-- GOAL OF THE EXERCISE --
Rewrite the data from the line with "Where should I click to: Select" up to and including the line with "(1129, 546)", swapping "screenshot" for "image" and leaving everything else untouched.

-- DATA FOR THIS TASK --
————
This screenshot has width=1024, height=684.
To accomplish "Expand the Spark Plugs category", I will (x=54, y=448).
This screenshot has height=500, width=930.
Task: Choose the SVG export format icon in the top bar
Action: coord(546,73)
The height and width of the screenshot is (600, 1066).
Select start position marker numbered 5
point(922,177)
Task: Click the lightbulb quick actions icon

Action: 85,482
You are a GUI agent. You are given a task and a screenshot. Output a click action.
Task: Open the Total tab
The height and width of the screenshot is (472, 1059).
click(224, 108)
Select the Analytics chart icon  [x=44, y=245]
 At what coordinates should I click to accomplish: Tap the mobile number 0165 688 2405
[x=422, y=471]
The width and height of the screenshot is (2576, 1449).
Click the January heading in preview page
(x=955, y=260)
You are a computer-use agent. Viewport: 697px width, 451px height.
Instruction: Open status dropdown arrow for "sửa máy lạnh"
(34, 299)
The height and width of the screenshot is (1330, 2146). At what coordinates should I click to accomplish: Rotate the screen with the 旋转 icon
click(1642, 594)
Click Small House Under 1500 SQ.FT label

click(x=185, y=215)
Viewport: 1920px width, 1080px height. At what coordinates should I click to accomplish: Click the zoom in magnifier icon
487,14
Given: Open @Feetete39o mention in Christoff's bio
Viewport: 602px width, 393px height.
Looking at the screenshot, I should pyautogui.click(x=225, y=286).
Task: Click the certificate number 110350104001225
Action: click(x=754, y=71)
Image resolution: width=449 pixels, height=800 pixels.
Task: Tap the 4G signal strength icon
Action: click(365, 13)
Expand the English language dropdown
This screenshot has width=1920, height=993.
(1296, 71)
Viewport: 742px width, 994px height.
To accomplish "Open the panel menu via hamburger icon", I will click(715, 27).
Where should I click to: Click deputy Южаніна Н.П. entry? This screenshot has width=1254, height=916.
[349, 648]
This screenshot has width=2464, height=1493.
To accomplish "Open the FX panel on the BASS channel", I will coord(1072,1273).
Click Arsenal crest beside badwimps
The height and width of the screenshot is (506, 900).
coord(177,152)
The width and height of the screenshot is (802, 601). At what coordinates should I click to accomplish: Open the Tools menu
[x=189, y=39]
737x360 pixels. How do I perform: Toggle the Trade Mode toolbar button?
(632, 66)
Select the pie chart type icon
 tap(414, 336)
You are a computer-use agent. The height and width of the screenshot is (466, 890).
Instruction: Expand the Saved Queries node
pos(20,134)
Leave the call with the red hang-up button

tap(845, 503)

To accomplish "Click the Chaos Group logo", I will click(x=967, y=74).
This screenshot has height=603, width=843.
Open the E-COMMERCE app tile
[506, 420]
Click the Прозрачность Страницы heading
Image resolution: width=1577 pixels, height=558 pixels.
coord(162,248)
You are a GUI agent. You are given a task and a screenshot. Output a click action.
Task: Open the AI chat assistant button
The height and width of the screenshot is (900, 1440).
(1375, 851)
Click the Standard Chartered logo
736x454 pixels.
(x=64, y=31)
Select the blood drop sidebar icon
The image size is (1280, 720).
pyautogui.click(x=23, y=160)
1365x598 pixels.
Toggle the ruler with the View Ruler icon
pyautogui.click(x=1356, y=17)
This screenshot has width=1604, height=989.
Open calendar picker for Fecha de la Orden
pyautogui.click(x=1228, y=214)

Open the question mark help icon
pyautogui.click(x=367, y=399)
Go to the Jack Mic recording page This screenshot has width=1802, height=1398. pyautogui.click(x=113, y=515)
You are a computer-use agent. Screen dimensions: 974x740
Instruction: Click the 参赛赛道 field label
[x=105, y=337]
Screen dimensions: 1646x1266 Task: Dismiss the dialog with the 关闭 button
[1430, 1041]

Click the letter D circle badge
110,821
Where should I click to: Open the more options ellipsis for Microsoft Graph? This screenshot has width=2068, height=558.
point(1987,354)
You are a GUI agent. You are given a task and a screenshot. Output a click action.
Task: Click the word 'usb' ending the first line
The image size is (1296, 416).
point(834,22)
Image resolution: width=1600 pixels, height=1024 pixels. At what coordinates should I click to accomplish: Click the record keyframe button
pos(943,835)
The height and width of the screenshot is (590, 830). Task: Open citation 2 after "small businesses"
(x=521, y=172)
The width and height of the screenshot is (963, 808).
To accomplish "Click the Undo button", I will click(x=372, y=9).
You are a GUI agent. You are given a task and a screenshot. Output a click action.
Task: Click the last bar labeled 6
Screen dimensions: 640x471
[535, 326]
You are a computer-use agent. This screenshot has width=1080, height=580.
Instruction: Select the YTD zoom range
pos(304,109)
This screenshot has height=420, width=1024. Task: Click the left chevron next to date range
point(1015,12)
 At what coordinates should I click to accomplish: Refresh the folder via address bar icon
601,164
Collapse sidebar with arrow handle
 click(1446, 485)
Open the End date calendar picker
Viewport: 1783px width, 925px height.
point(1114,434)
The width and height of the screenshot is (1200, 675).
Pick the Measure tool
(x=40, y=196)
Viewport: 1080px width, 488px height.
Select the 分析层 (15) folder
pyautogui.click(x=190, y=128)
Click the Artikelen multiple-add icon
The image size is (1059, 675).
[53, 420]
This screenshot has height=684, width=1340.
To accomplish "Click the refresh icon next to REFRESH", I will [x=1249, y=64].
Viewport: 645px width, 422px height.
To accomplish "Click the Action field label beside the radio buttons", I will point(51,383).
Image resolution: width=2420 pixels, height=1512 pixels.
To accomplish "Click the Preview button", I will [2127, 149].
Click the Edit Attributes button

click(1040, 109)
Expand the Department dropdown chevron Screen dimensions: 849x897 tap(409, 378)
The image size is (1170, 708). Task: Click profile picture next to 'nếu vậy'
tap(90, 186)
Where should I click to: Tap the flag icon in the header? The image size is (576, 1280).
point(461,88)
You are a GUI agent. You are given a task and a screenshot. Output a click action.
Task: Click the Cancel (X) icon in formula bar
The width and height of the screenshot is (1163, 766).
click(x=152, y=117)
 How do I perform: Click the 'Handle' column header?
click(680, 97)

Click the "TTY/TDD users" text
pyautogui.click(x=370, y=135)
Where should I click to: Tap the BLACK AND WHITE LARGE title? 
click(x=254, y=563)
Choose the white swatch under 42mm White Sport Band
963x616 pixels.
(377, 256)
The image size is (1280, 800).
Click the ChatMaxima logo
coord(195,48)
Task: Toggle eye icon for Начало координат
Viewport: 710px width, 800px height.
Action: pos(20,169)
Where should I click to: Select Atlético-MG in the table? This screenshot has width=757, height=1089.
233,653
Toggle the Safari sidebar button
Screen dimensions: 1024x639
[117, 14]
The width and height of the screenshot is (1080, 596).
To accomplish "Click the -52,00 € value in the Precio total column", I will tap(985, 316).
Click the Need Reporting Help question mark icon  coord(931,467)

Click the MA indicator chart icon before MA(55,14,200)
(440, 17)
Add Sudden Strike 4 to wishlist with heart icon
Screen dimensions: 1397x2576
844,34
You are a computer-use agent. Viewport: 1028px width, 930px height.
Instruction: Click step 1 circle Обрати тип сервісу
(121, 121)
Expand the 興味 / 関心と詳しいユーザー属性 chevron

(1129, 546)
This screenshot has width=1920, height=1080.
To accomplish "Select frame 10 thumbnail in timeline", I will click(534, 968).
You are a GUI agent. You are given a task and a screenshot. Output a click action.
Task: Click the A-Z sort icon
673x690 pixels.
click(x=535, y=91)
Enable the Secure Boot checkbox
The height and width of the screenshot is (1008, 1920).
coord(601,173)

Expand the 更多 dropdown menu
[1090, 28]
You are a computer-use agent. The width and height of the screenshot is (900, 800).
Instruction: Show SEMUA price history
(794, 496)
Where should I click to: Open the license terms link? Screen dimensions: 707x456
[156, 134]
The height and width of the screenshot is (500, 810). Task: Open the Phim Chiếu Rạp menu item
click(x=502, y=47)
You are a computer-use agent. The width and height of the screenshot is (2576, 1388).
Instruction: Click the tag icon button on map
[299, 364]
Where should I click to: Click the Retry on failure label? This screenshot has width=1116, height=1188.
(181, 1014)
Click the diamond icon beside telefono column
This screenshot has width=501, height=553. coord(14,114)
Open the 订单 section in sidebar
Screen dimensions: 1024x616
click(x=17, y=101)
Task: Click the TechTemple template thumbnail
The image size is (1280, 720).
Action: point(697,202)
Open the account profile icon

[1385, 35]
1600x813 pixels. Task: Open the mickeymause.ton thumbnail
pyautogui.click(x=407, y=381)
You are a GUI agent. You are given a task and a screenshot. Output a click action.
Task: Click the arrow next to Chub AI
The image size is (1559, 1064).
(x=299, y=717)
————
-- RESPONSE --
Where should I click to: Select Atlético-MG in the table? This image has width=757, height=1089.
233,653
Toggle the Safari sidebar button
Screen dimensions: 1024x639
[117, 14]
The width and height of the image is (1080, 596).
To accomplish "Click the -52,00 € value in the Precio total column", I will tap(985, 316).
Click the Need Reporting Help question mark icon  coord(931,467)

Click the MA indicator chart icon before MA(55,14,200)
(440, 17)
Add Sudden Strike 4 to wishlist with heart icon
Screen dimensions: 1397x2576
844,34
You are a computer-use agent. Viewport: 1028px width, 930px height.
Instruction: Click step 1 circle Обрати тип сервісу
(121, 121)
Expand the 興味 / 関心と詳しいユーザー属性 chevron

(1129, 546)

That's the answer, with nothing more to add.